Comment by sgt

Comment by sgt 4 days ago

6 replies

You can absolutely scale Django.

The framework itself is not the limiting factor. The main constraint of performance usually comes from Python itself (really slow). And possibly I/O.

There are well established ways to work around that. In practice, lots of heavy lifting happens in the DB, can you can offload workloads to separate processes as well (whether those are Python, Go, Rust, Java etc).

You need to identify the hotspots, and blindly trusting a framework to "do the job for you" (or for that matter, trusting an LLM to write the code for you without understanding the underlying queries) is not a good idea.

I'm not saying you are doing that, but how often do you use the query planner? Whenever I've heard someone saying Django can't scale, it's not Django's fault.

> When you start to run into scaling problems, your solution is within that framework and that becomes a limiting factor from my experience.

Using Django doesn't mean that everything needs to run inside of it. I am working on an API that needs async perf, and I run separate FastAPI containers will still using Django to maintain the data model + migrations.

Occasionally I will drop down to raw SQL, or materialized views (if you are not using them with Django, you are missing out). And the obvious for any Django dev; select_related, prefetch_related, annotate, etc etc.

tclancy 4 days ago

Yeah, I don’t get the issues here. I’ve led projects that served millions of requests a day, had dozens of apps and while there are always going to be pain points and bottlenecks, nothing about the framework itself is a hinderance to refactoring.
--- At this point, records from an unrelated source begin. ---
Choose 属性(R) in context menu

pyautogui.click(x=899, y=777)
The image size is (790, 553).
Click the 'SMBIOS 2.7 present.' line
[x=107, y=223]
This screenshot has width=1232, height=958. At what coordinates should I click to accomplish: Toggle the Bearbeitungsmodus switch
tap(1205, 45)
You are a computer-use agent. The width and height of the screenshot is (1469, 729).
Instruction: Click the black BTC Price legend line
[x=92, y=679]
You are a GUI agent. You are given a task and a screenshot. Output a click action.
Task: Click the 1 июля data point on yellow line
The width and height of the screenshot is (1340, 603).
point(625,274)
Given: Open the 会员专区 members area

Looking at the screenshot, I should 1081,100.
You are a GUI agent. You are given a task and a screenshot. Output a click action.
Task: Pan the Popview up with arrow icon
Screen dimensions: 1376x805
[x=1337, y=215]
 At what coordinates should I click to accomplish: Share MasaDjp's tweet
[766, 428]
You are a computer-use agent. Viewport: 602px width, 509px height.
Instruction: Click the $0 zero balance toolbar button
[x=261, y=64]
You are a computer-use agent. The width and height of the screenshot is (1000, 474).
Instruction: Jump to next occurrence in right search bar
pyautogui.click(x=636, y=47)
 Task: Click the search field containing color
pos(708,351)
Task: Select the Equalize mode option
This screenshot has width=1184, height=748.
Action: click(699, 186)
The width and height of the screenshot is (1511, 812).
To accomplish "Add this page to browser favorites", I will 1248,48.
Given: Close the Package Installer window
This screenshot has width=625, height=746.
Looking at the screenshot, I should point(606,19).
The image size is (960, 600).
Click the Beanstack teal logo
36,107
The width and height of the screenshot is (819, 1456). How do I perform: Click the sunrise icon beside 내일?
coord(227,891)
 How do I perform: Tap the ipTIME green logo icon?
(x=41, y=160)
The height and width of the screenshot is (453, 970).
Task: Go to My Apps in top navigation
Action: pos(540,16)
If anything, Django plus good tests made me much braver about what I would try.

otherme123 4 days ago

> And the obvious for any Django dev; select_related, prefetch_related, annotate

And sometimes not so obvious, I have been bitten by forgetting one select_related while inadvertedly joining 5 tables but using only 4 select_related: the tests work OK, but the real data has a number of records that cause a N+1. A request that used to take 100ms now issues "30 seconds timeout" from time to time.

Once we added the missing select_related we went back to sub-second request, but it was very easy to start blaming Django itself because the number of records to join was getting high.

The cases that we usually walk out of the Django path is for serializations and representations, trying to avoid the creation of intermediate objects when we only need the "values()" return.

  • rtpg 4 days ago

    I really want django-seal to be upstreamed, because accidental N+1's are really nasty and django-seal helps a lot with finding those

    • boxed 3 days ago

      Isn't that going to be super annoying when doing interactive work or when you really can't avoid it?

      • rtpg 2 days ago

        django-seal offers optionality on this front. You can choose to use Django's default behavior or opt into sealing for when you're working on code where you _really_ want to avoid N+1's

  • bb88 4 days ago

    You may already know this, this is meant for others hitting this issue frankly.

    In Django, you can count the number of queries in a unit test. You don't need 1M objects in the unit test, but maybe 30 in your case.

    If the unit code uses more than X queries, then you should assume you have an N+1 bug. Like if you have 3 prefetch related and 2 select related's on 30 objects, but you end up with more than 30 queries, then you have an N+1 someplace.

    Even better that unit test will protect you from hitting that error in the future in that chunk of code accessing that table.